## What to produce
Copy each line of the material below that includes the string "Save".

= = = =

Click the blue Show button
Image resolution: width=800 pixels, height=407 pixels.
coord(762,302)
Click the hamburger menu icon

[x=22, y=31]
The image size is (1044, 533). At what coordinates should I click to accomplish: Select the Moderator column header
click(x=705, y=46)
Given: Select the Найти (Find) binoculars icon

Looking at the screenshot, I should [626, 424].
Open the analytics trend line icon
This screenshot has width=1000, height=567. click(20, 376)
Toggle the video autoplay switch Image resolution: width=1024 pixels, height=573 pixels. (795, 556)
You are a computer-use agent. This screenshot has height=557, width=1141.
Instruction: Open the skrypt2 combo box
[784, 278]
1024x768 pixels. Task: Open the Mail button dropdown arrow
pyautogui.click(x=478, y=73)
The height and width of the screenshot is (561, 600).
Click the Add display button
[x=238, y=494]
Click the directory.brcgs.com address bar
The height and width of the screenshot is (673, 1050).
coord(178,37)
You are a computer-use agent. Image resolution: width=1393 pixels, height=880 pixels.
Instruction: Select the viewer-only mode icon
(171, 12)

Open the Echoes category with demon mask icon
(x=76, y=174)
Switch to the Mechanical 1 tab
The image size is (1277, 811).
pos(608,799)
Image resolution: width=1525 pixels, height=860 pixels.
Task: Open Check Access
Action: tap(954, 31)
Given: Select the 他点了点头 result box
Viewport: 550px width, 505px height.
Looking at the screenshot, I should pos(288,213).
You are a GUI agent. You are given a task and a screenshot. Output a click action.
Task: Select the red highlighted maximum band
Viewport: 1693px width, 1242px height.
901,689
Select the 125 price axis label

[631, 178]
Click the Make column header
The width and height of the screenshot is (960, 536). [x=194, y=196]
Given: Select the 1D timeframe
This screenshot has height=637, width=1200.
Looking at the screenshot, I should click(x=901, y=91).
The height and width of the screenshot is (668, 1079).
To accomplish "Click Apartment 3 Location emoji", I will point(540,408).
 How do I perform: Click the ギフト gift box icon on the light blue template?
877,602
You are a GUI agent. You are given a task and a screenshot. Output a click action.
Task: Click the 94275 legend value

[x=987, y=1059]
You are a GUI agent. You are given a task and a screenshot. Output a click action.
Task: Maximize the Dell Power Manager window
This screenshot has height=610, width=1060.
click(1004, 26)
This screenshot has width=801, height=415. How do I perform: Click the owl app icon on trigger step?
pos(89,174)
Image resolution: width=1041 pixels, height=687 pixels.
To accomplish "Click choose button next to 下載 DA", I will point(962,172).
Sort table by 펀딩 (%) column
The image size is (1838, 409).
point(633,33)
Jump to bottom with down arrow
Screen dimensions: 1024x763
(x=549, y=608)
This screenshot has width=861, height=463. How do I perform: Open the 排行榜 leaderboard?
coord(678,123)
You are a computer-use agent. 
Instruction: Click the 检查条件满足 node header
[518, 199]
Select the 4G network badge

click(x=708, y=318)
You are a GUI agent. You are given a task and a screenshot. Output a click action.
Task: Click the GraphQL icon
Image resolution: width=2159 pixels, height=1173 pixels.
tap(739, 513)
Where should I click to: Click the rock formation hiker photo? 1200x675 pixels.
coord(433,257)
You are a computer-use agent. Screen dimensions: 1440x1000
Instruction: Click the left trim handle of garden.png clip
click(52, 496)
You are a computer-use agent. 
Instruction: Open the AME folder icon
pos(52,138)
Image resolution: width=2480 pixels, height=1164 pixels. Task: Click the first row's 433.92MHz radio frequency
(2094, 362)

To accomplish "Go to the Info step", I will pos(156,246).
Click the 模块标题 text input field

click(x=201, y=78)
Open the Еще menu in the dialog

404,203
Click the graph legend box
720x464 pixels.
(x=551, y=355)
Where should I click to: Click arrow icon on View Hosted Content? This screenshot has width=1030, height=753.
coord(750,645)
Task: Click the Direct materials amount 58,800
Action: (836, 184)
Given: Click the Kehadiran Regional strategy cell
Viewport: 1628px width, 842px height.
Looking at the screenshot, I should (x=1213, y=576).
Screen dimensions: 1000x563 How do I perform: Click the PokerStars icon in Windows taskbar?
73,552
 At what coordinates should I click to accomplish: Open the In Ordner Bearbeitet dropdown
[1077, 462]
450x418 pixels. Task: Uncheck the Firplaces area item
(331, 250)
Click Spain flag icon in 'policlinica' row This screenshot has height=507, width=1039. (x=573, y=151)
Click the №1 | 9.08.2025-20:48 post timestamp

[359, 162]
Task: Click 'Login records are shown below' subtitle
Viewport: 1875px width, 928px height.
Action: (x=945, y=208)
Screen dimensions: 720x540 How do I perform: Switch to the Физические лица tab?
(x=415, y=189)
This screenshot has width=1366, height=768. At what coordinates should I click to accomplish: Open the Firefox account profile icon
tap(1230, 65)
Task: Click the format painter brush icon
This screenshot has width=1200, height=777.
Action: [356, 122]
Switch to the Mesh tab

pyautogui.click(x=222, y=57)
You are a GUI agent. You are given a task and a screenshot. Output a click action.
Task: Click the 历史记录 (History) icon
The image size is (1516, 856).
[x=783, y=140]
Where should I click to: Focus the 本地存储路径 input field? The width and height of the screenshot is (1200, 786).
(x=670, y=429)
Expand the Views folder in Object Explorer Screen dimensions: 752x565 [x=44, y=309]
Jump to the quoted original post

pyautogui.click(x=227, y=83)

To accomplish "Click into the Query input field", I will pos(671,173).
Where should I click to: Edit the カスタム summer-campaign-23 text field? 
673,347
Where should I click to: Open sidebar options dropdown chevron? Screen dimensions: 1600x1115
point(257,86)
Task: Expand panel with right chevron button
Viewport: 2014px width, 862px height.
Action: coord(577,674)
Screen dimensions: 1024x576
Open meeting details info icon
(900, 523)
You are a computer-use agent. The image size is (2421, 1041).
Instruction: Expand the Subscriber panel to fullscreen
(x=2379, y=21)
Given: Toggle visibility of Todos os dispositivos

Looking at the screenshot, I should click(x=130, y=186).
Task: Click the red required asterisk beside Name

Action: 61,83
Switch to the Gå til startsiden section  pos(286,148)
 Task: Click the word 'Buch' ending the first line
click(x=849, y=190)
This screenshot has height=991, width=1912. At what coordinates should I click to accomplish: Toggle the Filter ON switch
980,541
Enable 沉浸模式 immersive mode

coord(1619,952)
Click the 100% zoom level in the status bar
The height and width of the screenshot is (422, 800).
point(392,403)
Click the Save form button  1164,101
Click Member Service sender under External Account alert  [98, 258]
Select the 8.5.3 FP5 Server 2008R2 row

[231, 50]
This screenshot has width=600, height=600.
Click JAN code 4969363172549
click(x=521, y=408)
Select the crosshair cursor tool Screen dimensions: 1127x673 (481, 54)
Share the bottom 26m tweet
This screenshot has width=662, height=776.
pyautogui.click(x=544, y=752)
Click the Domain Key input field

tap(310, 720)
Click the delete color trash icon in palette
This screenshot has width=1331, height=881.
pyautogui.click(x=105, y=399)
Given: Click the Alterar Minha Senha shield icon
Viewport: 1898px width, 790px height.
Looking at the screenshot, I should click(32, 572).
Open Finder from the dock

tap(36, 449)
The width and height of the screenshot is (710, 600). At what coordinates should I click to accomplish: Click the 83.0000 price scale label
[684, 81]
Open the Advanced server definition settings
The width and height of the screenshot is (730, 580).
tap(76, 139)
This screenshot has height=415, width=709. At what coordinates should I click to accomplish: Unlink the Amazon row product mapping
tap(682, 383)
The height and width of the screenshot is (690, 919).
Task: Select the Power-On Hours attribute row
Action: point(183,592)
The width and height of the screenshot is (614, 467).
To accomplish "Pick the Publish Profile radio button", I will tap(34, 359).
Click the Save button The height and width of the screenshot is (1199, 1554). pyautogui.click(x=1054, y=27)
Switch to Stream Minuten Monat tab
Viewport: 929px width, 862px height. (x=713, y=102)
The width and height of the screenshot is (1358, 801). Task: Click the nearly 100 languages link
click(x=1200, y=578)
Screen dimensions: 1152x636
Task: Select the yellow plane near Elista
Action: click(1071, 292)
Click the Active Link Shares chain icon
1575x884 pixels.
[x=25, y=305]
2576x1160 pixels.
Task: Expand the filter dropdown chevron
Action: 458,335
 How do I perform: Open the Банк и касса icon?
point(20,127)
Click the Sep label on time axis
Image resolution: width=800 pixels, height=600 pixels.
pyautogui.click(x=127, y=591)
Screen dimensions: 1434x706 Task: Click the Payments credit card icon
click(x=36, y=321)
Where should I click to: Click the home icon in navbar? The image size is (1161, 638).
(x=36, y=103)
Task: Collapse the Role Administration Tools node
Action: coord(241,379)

= = = =

## Result for this task
Click the Save form button  1164,101
Click the Save button The height and width of the screenshot is (1199, 1554). pyautogui.click(x=1054, y=27)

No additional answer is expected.